What is sin? Sin in it’s simplest definition, is a separation from God and His glory. It is the only guaranteed thing to come with our birth into this world. It allows physical and exterior problems including disease, sickness, and blemishes on our faces. But it runs deeper as well.

Sin is also the root of why we have cravings to do drugs, smoke cigarettes, drink too much alcohol, have sex before we are joined together with another person in what should be holy matrimony, and all together leads us to a life of trying different sinful things to try and fill the sinful void in our lives. Without Jesus, the void of sin that stains and deteriorates our soul will never go away. It’s like trying to plug a hole in a pitcher with more water – it’s only going to leak more.

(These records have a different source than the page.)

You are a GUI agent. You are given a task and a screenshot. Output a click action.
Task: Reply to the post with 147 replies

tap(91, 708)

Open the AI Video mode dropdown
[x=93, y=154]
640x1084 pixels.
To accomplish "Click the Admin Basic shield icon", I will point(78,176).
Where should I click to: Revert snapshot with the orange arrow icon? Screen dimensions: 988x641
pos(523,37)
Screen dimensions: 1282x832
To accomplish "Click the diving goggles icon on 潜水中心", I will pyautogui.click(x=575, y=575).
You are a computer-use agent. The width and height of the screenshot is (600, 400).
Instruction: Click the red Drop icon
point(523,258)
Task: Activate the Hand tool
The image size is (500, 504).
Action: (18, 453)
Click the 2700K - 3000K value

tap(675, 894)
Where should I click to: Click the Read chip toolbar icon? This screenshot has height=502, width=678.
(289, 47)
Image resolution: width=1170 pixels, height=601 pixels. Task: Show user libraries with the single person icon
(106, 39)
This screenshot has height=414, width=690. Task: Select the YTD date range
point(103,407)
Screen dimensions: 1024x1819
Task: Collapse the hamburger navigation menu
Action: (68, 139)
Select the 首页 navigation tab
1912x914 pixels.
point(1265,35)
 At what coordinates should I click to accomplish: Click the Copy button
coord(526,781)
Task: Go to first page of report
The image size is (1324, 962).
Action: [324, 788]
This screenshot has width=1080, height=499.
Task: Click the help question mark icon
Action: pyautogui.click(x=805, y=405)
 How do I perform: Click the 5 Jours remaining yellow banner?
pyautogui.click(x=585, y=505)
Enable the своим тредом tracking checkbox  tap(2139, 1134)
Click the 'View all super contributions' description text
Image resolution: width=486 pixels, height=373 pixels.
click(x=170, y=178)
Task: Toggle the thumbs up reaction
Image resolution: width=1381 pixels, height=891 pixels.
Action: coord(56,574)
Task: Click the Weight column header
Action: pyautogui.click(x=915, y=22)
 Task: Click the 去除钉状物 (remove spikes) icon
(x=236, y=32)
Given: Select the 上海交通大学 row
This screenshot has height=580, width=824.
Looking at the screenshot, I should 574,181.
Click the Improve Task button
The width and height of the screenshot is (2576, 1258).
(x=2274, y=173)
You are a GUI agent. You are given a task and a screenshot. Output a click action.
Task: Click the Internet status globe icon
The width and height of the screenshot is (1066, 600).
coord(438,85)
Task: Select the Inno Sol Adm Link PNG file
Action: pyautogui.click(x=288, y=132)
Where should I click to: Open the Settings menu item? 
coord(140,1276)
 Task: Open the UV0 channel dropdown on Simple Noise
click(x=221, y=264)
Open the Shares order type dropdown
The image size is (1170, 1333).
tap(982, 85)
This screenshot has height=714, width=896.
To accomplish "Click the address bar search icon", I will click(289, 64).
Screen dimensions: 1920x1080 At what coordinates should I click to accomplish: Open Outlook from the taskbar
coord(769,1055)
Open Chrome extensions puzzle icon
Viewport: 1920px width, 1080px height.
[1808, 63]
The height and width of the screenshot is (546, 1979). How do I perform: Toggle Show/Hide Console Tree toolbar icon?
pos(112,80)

As I mentioned before, we are all sinners. Other verses solidify this. Isaiah 64:6 says that “We are all infected and impure with sin. When we display our righteous deeds, they are nothing but filthy rags.” Nothing we do is ever righteous when it is accomplished away from Jesus.

However, there is more to sin then the decrepit state it leaves us in. There is a way for us to rid our sins from our souls, and be moved towards perfection and unison in Christ. You had probably often seen signs at sporting games or the bottom of Forever 21 bags that say, “John 3:16” – but never knew the truth behind that powerful reference.

“For God so loved the world, that He gave His only Son, that whoever believes in Him, should not perish but have everlasting life.” (ESV)

God loves you Rachel. He loved you while you struggled with drugs and substance abuse. He wanted to so desperately be united with you, He gave Jesus, His Son, as a gift of grace to come and be the propitiation (atonement) for your sins and mine, that if we choose to believe, we would be rescued from the perils of our sins and guaranteed an eternal living with Him in Heaven.

This is just the short version and glimpse of the Gospel I so badly wish I would have shared with you. You now have been in the mighty presence of God, at His throne at the time of your judgment. Because you did not choose Christ, God, being a just God, could not make an exception to you and had to sentence you to an eternal life away from Him in hell.

I always hear people joke about hell – from TV shows like Family Guy to the locker room back at Barlow High School. Perhaps you too joked that hell would not have been such a bad place – before I knew Jesus, I know I made that mistake. But now you know the realities of hell in a more powerful way than anyone on earth can know.

Rachel, I’m sorry. I wish I had told you. Sins are not to be split apart and judged on different levels, but my worst sin has been an act of omission. I had a duty to share with you the greatest saving grace and power you could have ever encountered, and instead, as I have admitted before, I was weak and did nothing for you.

I hope that those who still live on this earth, who abused substances with you, who still abuse substances, and who are still searching for anything to fill the void in their life will come to know Jesus. My prayer is that there are less failures and selfish individuals like myself who are willing to reach out strongly to people who are like you.

You will never be forgotten Rachel. That much is sure. 

My prayer is that you will always be remembered…and that when you are remembered, it will be a chance for the truth of the Gospel to be revealed. It’s what I know you desire for those who haven’t met Jesus yet.

So after I get home, when I’m far away from my school, when I’m off contract (which I’m obligated to say here), I will have a toast for you. I will sit by myself at the corner of a bar, and I will weep, and I will not care who looks at me or who thinks twice about it.

I will not forget you Rachel. I will make sure your story is heard loud and clear, offensively and full of blunt truth – the way you would have stood up for the truth of Jesus Christ if you had known before that fateful day.